The American red wolf is one of the world's most endangered mammals. It once roamed from New Jersey to Texas, but only about 14 wolves live in the wild today, on the Albemarle Peninsula. (B. McPhee/USFWS/Wikimedia Commons)
The American red wolf is one of the world's most endangered mammals. It once roamed from New Jersey to Texas, but only about 14 wolves live in the wild today, on the Albemarle Peninsula. (B. McPhee/USFWS/Wikimedia Commons)
November 27, 2019

ASHEVILLE, N.C. – State officials are urging the U.S. Fish and Wildlife Service to work harder to save endangered red wolves from extinction.

The Albemarle Peninsula in northeastern North Carolina now is the only place in the country where red wolves can be found in the wild, and Heather Clarkson, southeast program outreach representative for the nonprofit group Defenders of Wildlife, said the red wolf population is in dire straits.

"That area of the state is one of the hardest hit from the effects of climate change," she said. "So, not only are the red wolves facing these really terrible problems with vehicular mortality and gunshot morality and issues like that, but also, they're losing ground, every single day."

In letters sent this week to Interior Secretary David Bernhardt and the U.S. Fish and Wildlife Service, Gov. Roy Cooper – along with the state Department of Natural and Cultural Resources – has asked the federal agencies to take immediate action to save the existing, wild red wolf population. For three decades, North Carolina has partnered with Fish and Wildlife to operate a red-wolf recovery program.

Clarkson said she sees the governor's letters as a step in the right direction.

"This is really the first time that the executive branch within North Carolina has come out in strong support of the program," she said. "We've always kind of held that the program would not be a success elsewhere in the country if it wasn't a success in North Carolina."

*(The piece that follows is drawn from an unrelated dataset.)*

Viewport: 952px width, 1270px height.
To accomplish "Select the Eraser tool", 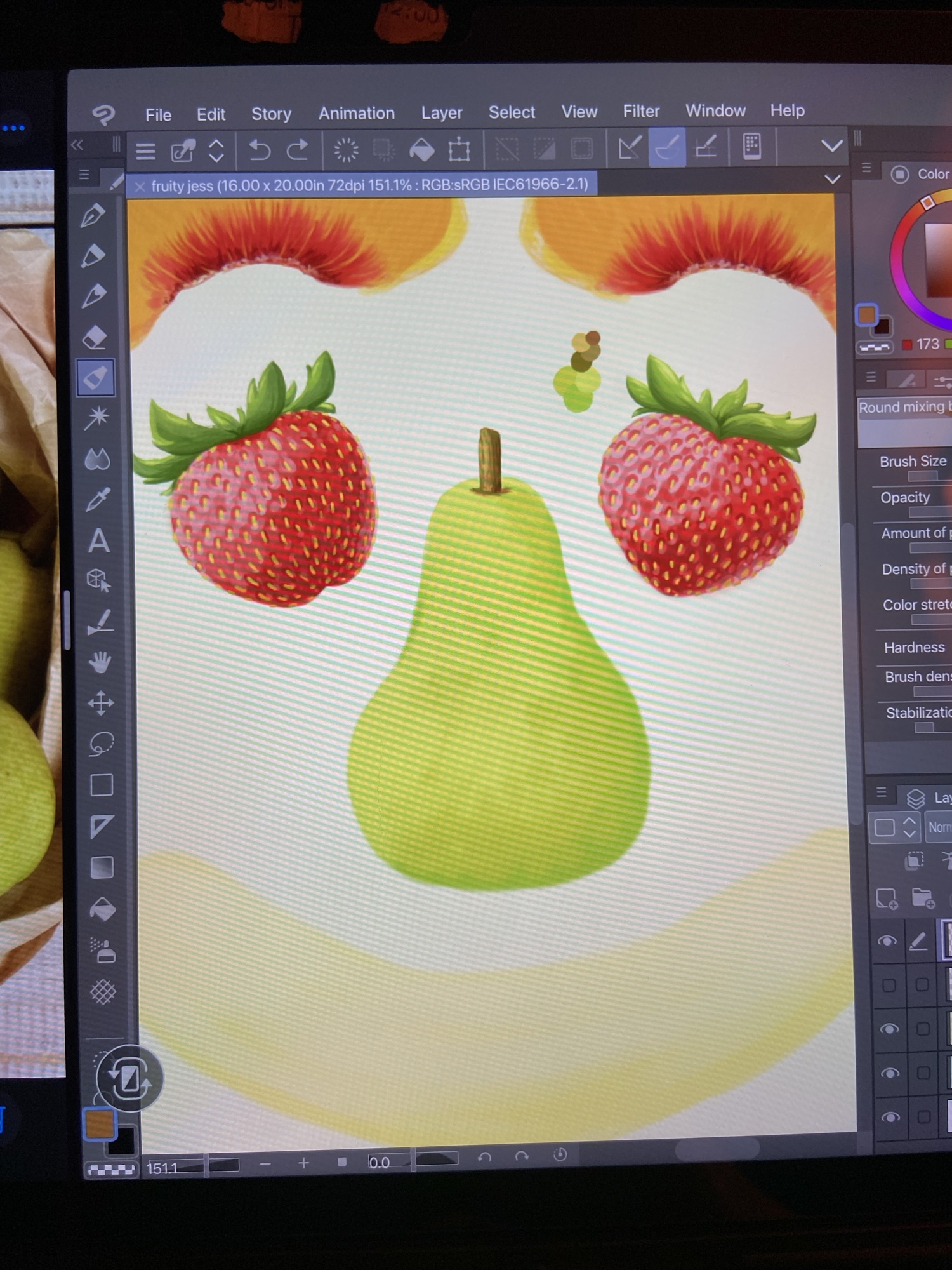I will point(95,337).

The recovery program increased red wolves' numbers from 14 in 1973 to a peak of around 130 animals in the 2000s. Now, the population has shrunk back to what it was in the 1970s. Today, Clarkson said, only 14 red wolves remain in the wild.

"They suffered from the same slaughter over decades and decades, centuries even, when European settlers came here," she said, "and unfortunately, because the East Coast urbanized so much more quickly than the West, they've just not had a foothold to really get on, on this side of the country."

The governor's letters call for the restoration of a coyote sterilization program and funding for public education efforts to help hunters and landowners distinguish red wolves from coyotes.

The governor's letters are online at drive.google.com.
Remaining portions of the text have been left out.